## YOUR INSTRUCTIONS
Search the data below for the string "size". Extract every line that contains it.

(ENTRIES SUPPLIED begins)

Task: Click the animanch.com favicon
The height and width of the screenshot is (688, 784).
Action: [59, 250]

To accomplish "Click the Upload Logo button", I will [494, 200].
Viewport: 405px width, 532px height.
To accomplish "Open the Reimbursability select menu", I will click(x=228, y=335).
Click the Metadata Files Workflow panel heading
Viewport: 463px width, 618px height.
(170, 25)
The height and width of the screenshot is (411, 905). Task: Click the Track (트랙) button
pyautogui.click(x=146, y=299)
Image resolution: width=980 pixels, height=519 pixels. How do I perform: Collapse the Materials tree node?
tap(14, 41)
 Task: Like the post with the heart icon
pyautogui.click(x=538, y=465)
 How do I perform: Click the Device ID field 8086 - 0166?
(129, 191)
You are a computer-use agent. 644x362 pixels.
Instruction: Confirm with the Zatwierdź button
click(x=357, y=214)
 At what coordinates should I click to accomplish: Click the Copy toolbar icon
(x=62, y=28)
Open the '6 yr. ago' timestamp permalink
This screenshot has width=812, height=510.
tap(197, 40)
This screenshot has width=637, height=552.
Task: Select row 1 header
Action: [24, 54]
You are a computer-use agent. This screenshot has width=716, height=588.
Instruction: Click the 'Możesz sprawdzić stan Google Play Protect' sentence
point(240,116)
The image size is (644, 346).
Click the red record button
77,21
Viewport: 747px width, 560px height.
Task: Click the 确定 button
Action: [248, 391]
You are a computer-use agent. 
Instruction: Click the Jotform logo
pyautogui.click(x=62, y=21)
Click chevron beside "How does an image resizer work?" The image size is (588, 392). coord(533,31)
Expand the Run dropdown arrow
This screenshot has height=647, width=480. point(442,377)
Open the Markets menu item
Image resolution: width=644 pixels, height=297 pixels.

(ENTRIES SUPPLIED ends)

## EXERCISE ANSWER
The image size is (644, 346).
Click chevron beside "How does an image resizer work?" The image size is (588, 392). coord(533,31)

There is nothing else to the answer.